Recent studies have shown that the serum creatinine-to-body weight (Cre/BW) ratio is highly related to the incidence of diabetes among East Asians, particularly in the Japanese [5] and Chinese populations [6, 7]. However, they did not correlate the Cre/BW ratio to a specific body composition component. Serum creatinine, a waste product of muscle, has been reported to be associated with total skeletal muscle mass (SMM) [8, 9]. Also, serum creatinine has been proven to be an inexpensive, readily accessible, and stable alternative indicator of muscle quality in individuals with normal renal functions [8]. Studies have shown that the muscle protein metabolism and skeletal muscle atrophy of diabetic patients are abnormal—deteriorating more rapidly than a non-diabetic patient [10, 11]. The reduction in skeletal muscle eventually leads to reduced systemic glucose uptake [10], hence causing insulin resistance [12]. Taking these together, the Cre/BW ratio may serve as a valuable predictor of diabetes by reflecting lean body mass. While body mass index (BMI), waist circumference (WC), and waist-to-height ratio provide useful information on obesity and fat accumulation, they do not offer insights into muscle mass, which plays a crucial role in glucose metabolism [13]. BMI, for instance, is a general indicator of body weight relative to height but does not distinguish between muscle and fat, which can lead to misinterpretation, particularly in athletes with high muscle mass and high BMI but low diabetes risk, and in the elderly with age-related sarcopenia. WC and waist-to-height ratio are useful for assessing abdominal obesity, a condition closely linked to metabolic syndrome and diabetes, but they still fail to account for muscle mass, which can act as a protective factor against diabetes.

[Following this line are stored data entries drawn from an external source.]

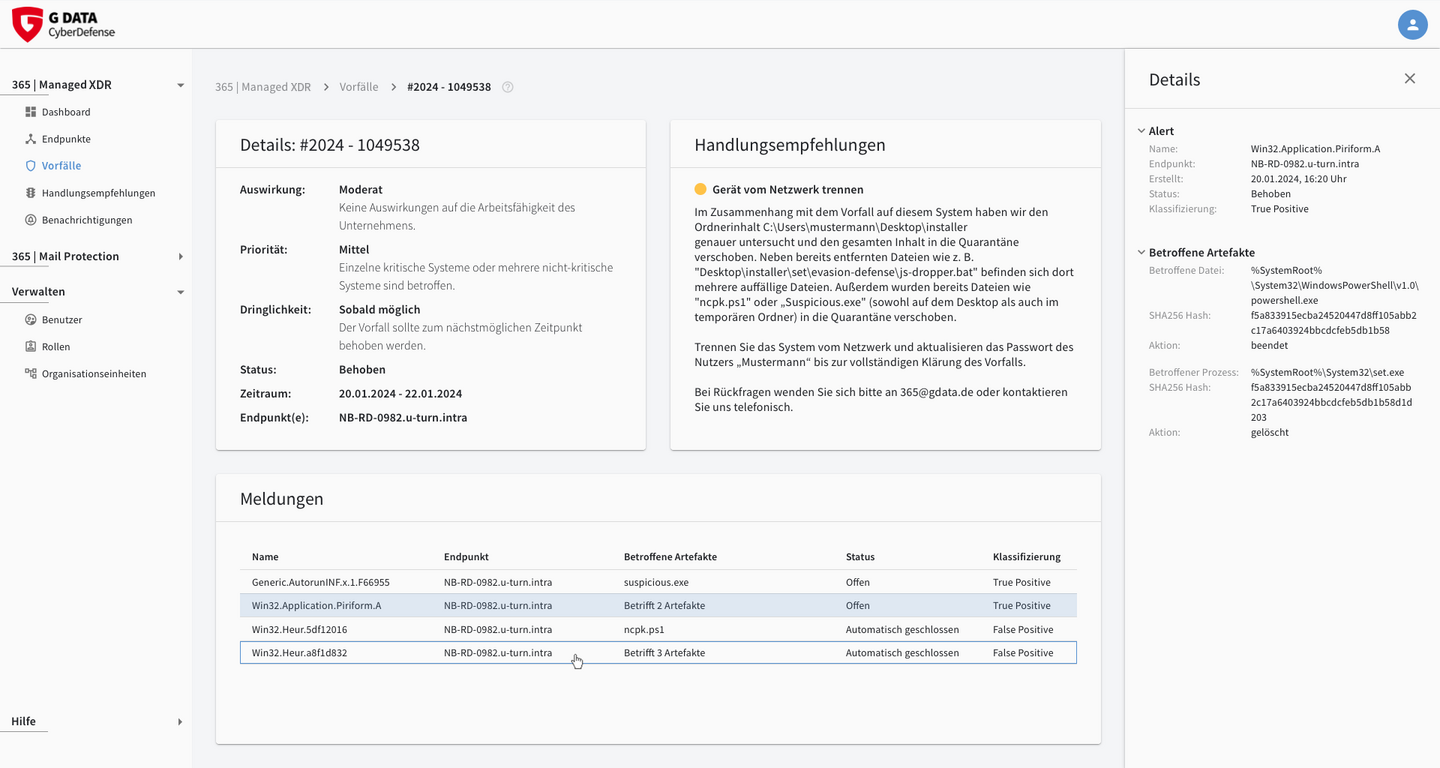
Task: Click the 365 Managed XDR breadcrumb link
Action: point(263,87)
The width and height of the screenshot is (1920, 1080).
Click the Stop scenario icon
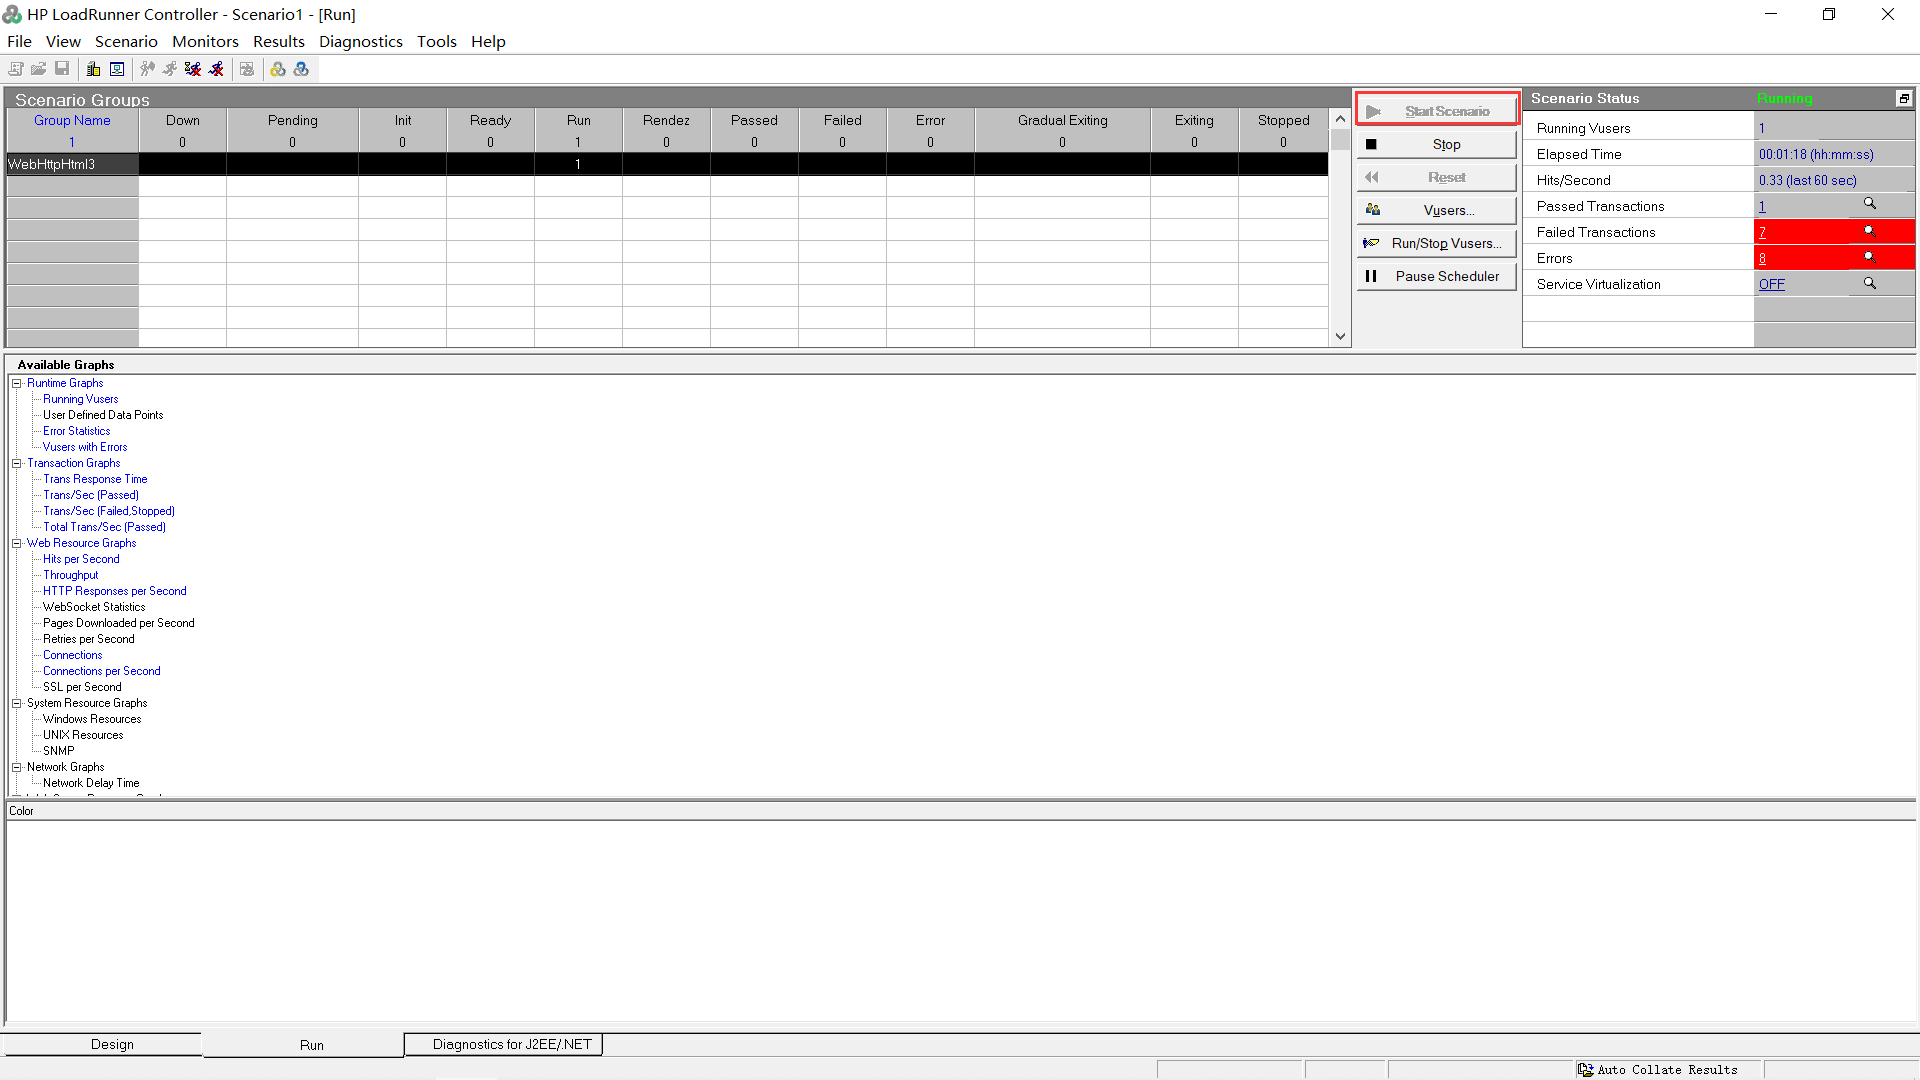tap(1436, 144)
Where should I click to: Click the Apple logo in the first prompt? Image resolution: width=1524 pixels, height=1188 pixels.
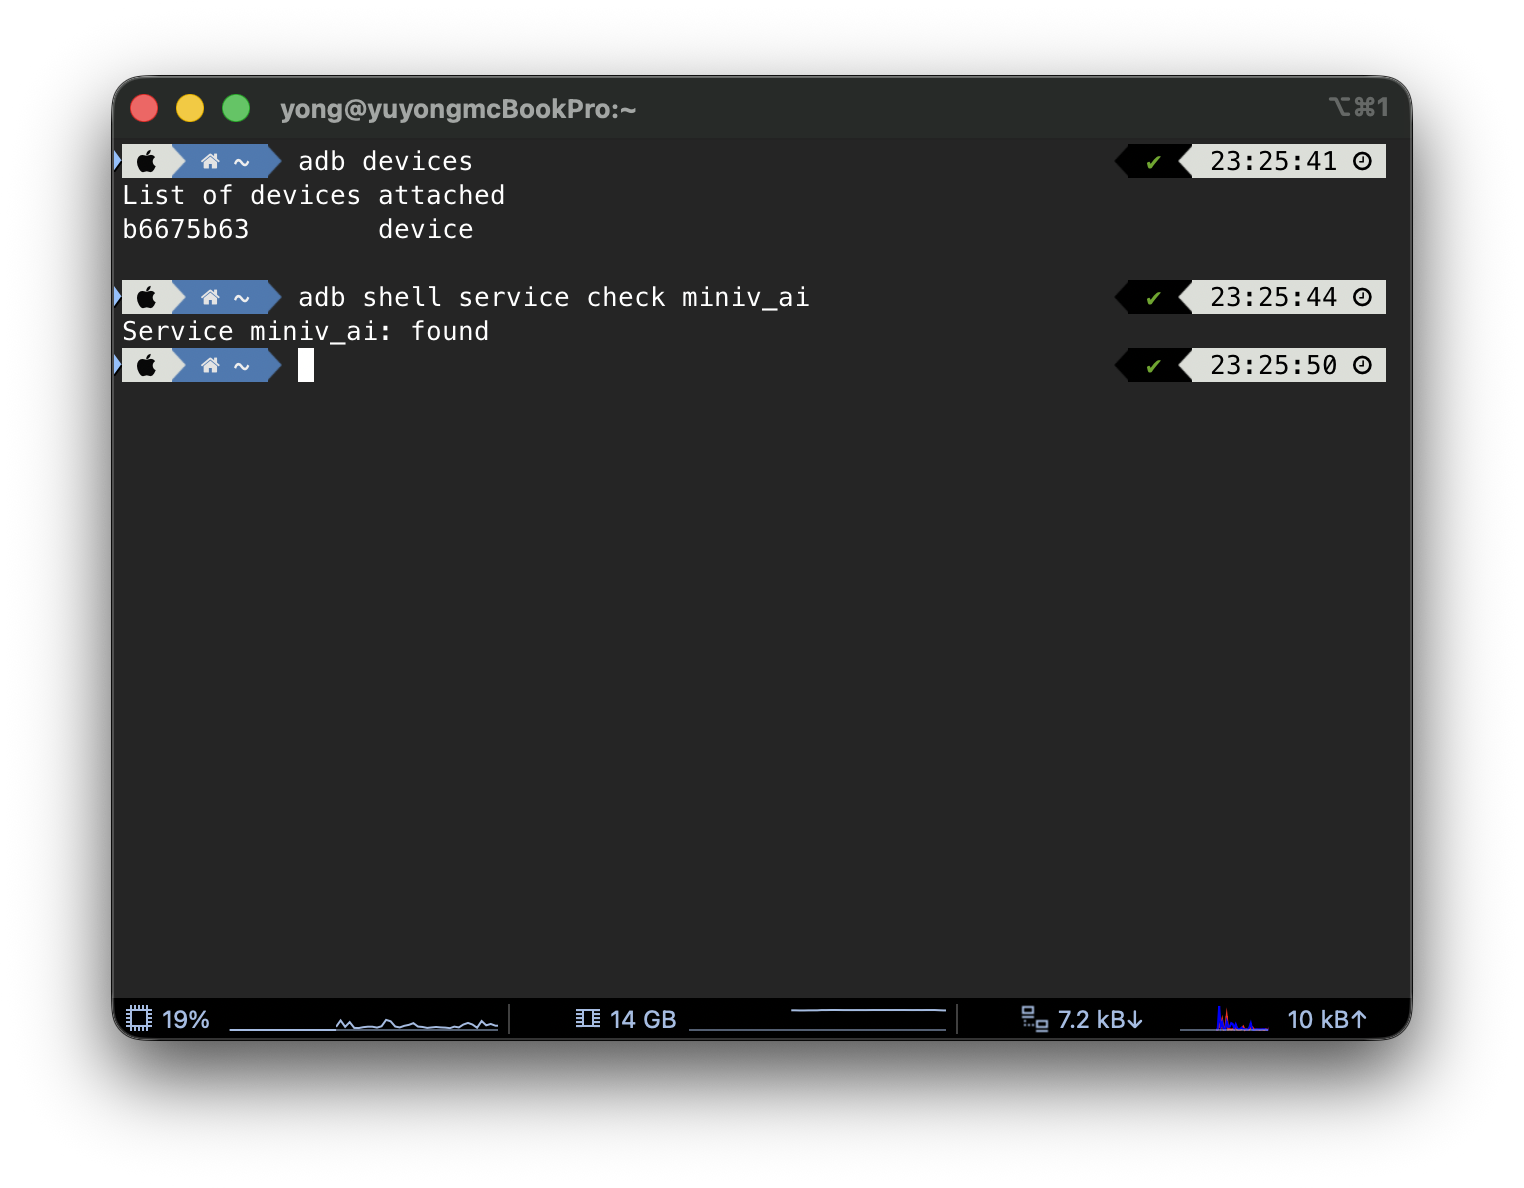coord(147,161)
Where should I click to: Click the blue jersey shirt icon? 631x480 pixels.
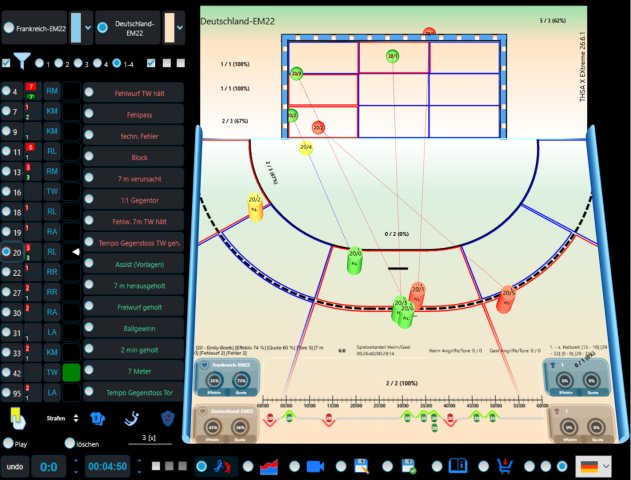(97, 418)
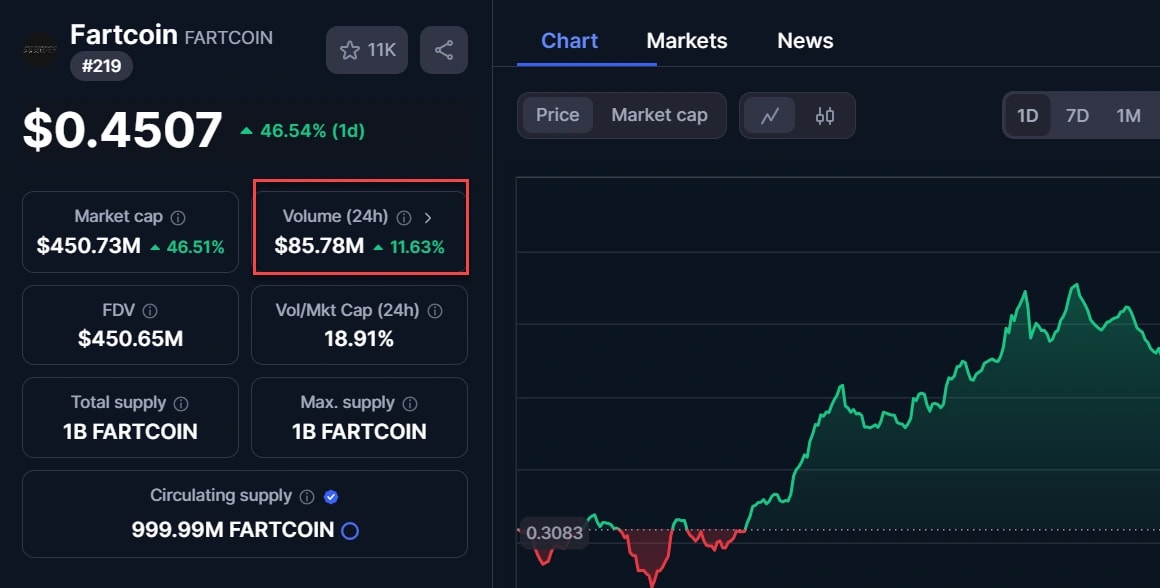Click Vol/Mkt Cap info icon
The height and width of the screenshot is (588, 1160).
pos(435,311)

In addition, although Cre/BW ratio is found to be highly related to the incidence of diabetes in the Japanese and Chinese populations, this relationship has yet to be elucidated in other Asian populations such as among the Malays and Indians. Thus, this study was aimed to address these gaps by assessing the association between Cre/BW ratio and diabetes, as well as Cre/BW ratio and body composition in the multiethnic Malaysian population.
2 Methods
2.1 Study Population and Design
This is a nested case–control study with a ratio of 1:5 in terms of cases to controls, that was derived from The Malaysian Cohort (TMC) study. TMC is the population-based prospective cohort study in Malaysia that has cumulatively recruited 119 560 participants aged 35–70 years starting from 2007 [14]. TMC has successfully followed up 52.1% of its baseline participants using both telephone interviews and physical follow-ups [15]. This study was approved by the institutional review and ethics board of the Universiti Kebangsaan Malaysia (Project Code: FF-205-2007).
In this current study, participants were chosen if they had completed the baseline and follow-up assessment, which averaged a period of 4–6 years. Cases were those with no diabetes at baseline and later developed diabetes during follow-up, while controls were those who did not have diabetes at follow-up. Those who have no follow-up data, missing covariate data, taking or having taken steroids and hormones, have pre-diabetes and diabetes at baseline based on fasting plasma glucose (FPG) and self-reported with medication, and those with cancers, chronic liver diseases, or kidney diseases at baseline were excluded from this study [5-7]. After exclusion, only 13 047 participants remained for further analysis (Figure 1).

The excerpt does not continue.